Each year in the United States, about 12,000 people are diagnosed with glioblastoma, the most common form of brain cancer, which is most often fatal within a year of diagnosis. The standard treatment is aggressive – surgery, followed by chemotherapy and radiation – yet most tumors recur within six months. A small population of cells, known as glioblastoma stem cells, often survives the onslaught and continues to divide, producing new tumor cells to replace the ones killed by the cancer drugs.

To find out whether the virus could help treat cancer in a living animal, the researchers injected either Zika virus or a saltwater placebo directly into the brain tumours of 18 and 15 mice, respectively. Tumours were significantly smaller in the Zika-treated mice two weeks after injection, and those mice survived significantly longer than the ones given saltwater.

If Zika were used in people, it would have to be injected into the brain, most likely during surgery to remove the primary tumor. If introduced through another part of the body, the person’s immune system would sweep it away before it could reach the brain.

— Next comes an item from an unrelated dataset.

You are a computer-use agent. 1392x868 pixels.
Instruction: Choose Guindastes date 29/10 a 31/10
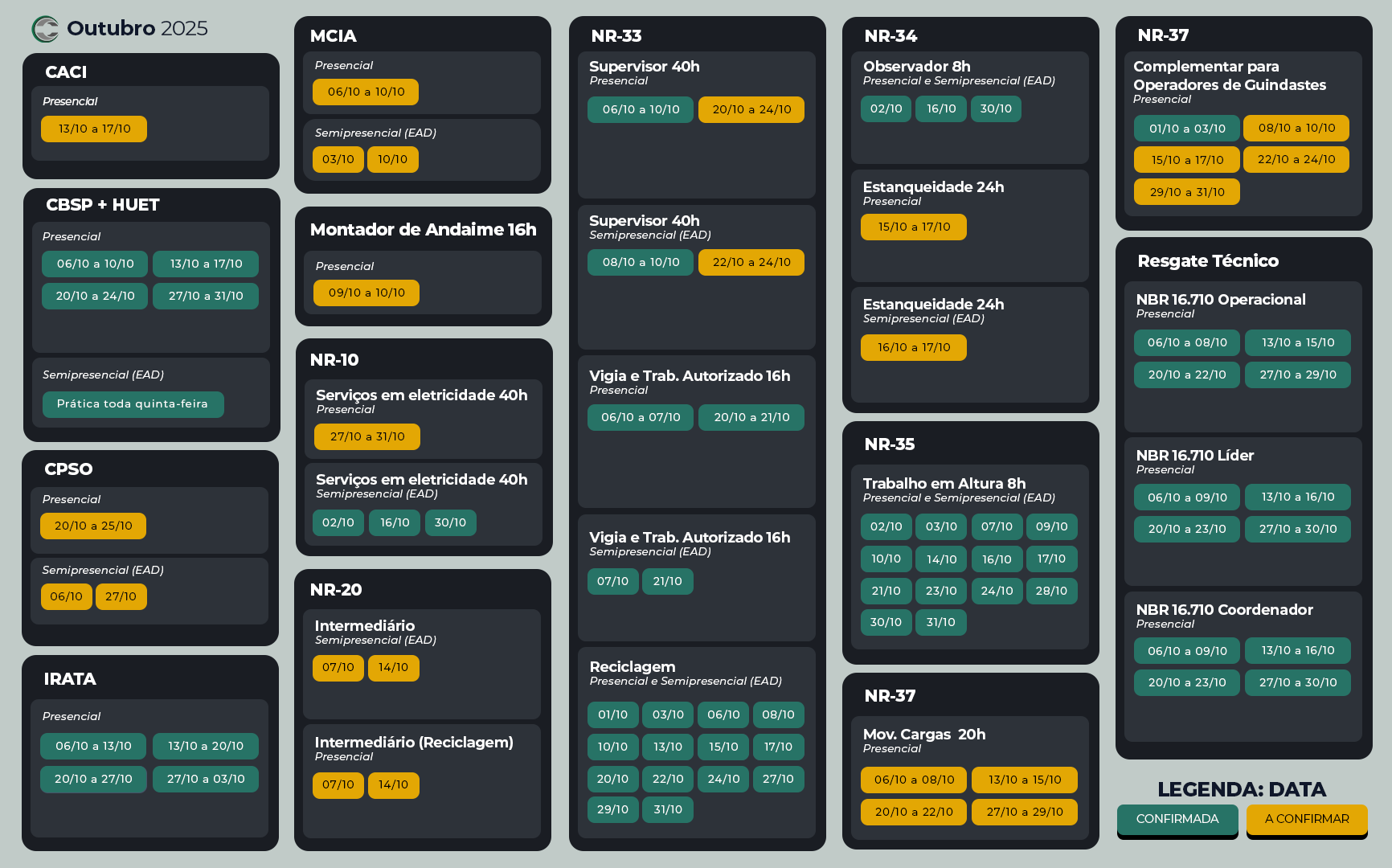(1186, 193)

The idea of injecting a virus notorious for causing brain damage into people’s brains seems alarming, but Zika may be safer for use in adults because its primary targets – neuroprogenitor cells – are rare in the adult brain. The foetal brain, in contrast, is loaded with such cells, which is part of the reason why Zika infection before birth produces widespread and severe brain damage, while natural infection in adulthood causes mild symptoms.

The researchers conducted additional studies of the virus using brain tissue from epilepsy patients and showed that the virus does not infect noncancerous brain cells.

As an additional safety feature, the researchers introduced two mutations that weakened the virus’s ability to combat the cell’s defenses against infection, reasoning that the mutated virus still would be able to grow in tumor cells – which have a poor antiviral defence system  but would be eliminated quickly in healthy cells with a robust antiviral response.

When they tested the mutant viral strain and the original parental strain in glioblastoma stem cells, they found that the original strain was more potent, but that the mutant strain also succeeded in killing the cancerous cells.

“We’re going to introduce additional mutations to sensitise the virus even more to the innate immune response and prevent the infection from spreading,” said Diamond, who also is a professor of molecular microbiology, and of pathology and immunology. “Once we add a few more changes, I think it’s going to be impossible for the virus to overcome them and cause disease.”